● **GIVEN DATA**:
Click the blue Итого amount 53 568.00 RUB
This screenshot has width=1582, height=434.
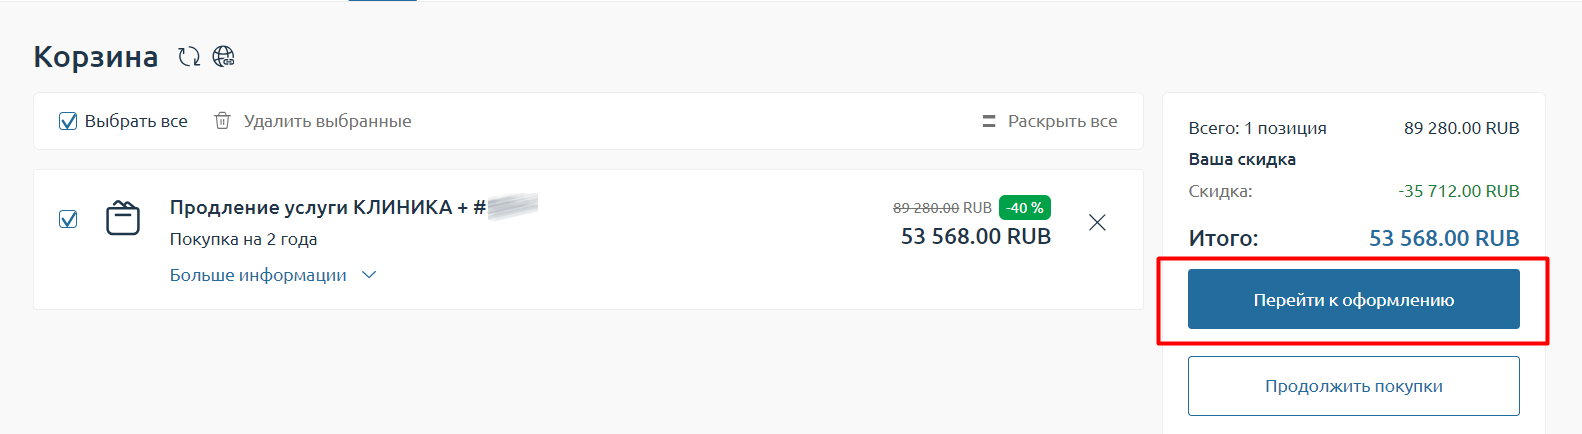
...
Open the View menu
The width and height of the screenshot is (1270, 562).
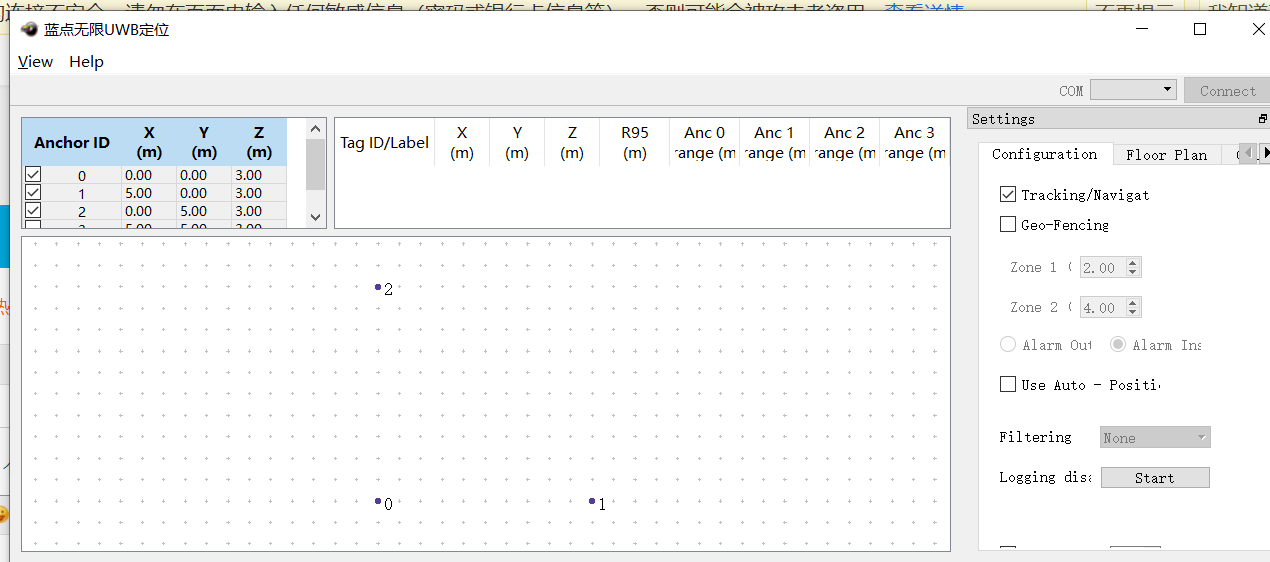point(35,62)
---
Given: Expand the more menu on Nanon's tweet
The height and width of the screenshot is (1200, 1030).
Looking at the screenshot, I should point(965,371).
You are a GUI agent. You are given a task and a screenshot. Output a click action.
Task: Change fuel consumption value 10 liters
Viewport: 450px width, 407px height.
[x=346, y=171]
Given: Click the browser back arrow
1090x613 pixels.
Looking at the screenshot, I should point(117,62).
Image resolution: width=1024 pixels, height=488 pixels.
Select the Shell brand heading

● **ACTION ITEM**: Among the lines above, return those that hold the word "menu".

● **TASK SOLUTION**:
Open the View menu
Given: Expand the more menu on Nanon's tweet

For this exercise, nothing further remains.